*Work task*:
Copy the material below word for word, starting with the line that contains "Identify the location" and going on through the end of the material, and leave the pictures out of your answer.

── Excerpted data

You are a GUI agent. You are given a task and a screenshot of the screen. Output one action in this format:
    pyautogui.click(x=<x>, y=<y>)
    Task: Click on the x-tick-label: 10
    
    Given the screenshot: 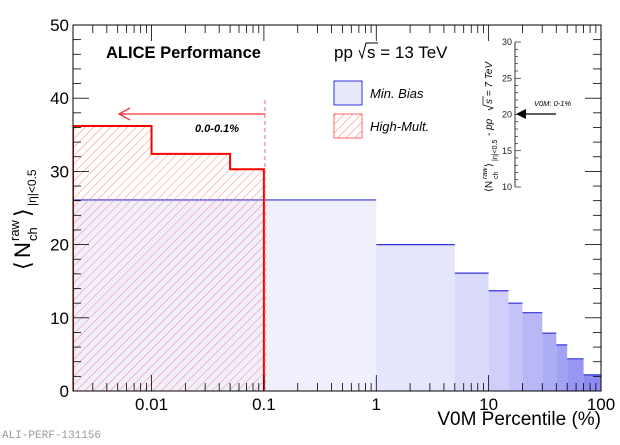 What is the action you would take?
    pyautogui.click(x=488, y=404)
    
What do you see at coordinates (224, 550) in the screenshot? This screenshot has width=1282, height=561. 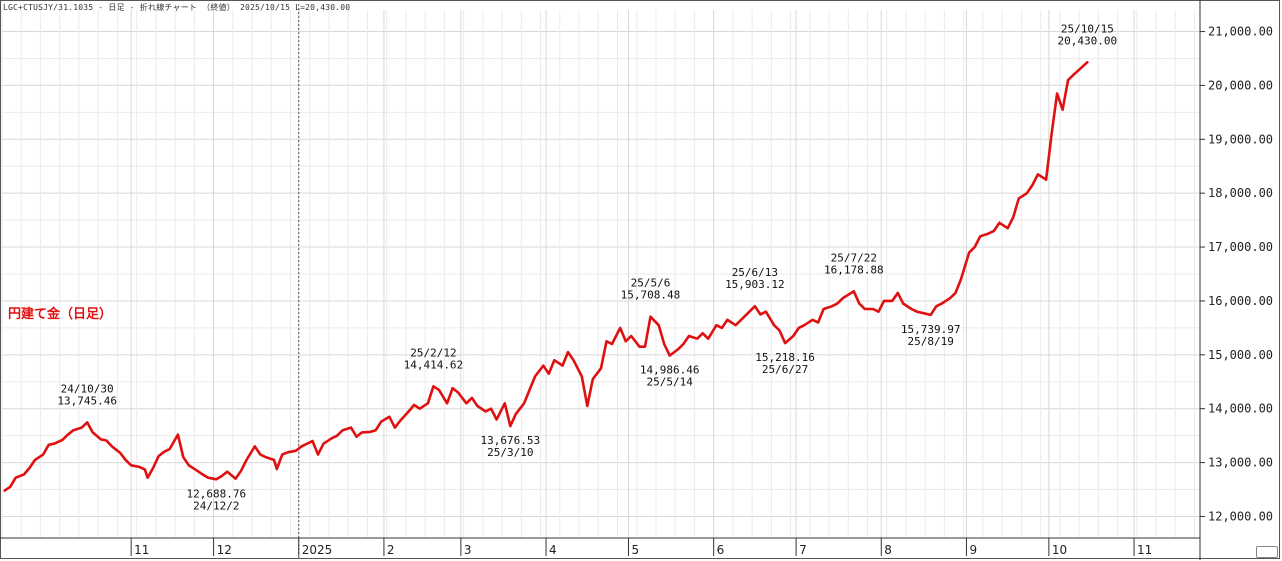 I see `x-tick-label: 12` at bounding box center [224, 550].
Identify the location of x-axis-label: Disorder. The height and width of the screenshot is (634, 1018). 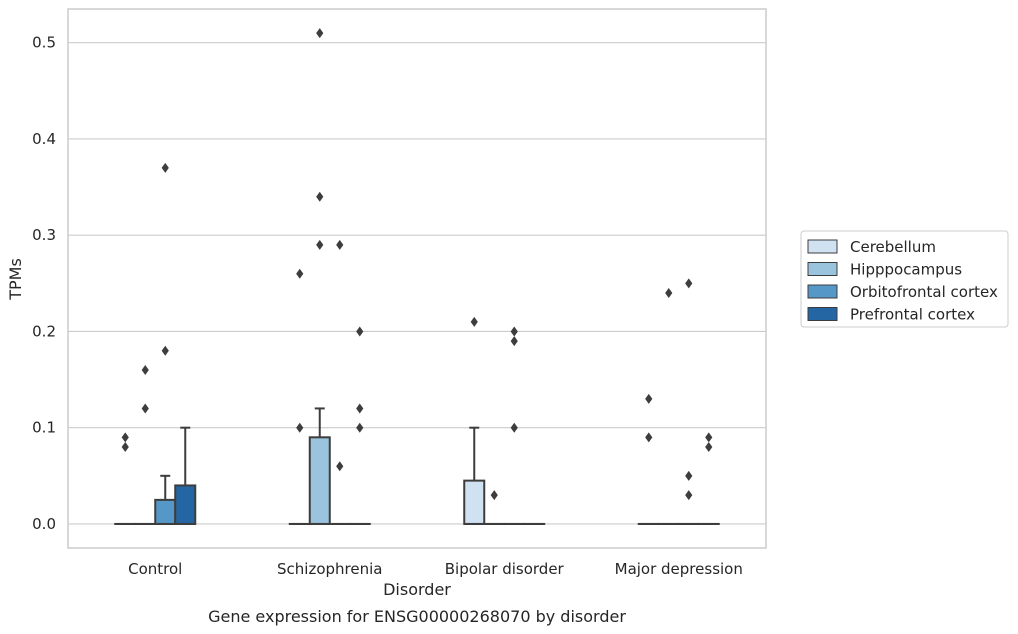
(417, 590).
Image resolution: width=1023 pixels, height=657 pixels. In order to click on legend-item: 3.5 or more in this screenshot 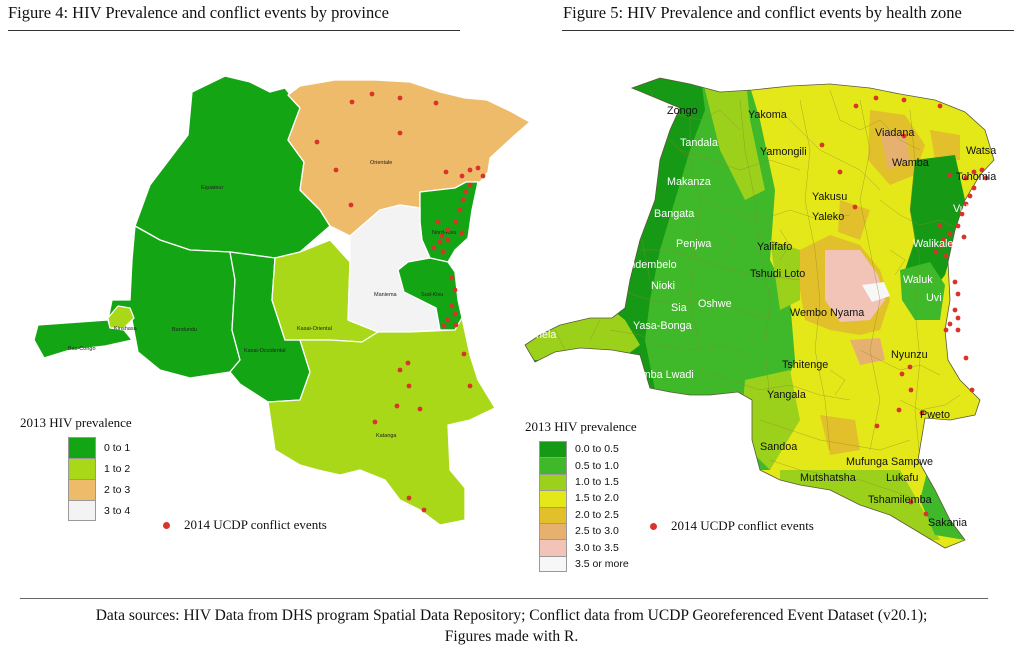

────

*Output below*:
Identify the location of x-axis-label: Disorder. The height and width of the screenshot is (634, 1018). 
(417, 590).
Image resolution: width=1023 pixels, height=657 pixels. In order to click on legend-item: 3.5 or more in this screenshot 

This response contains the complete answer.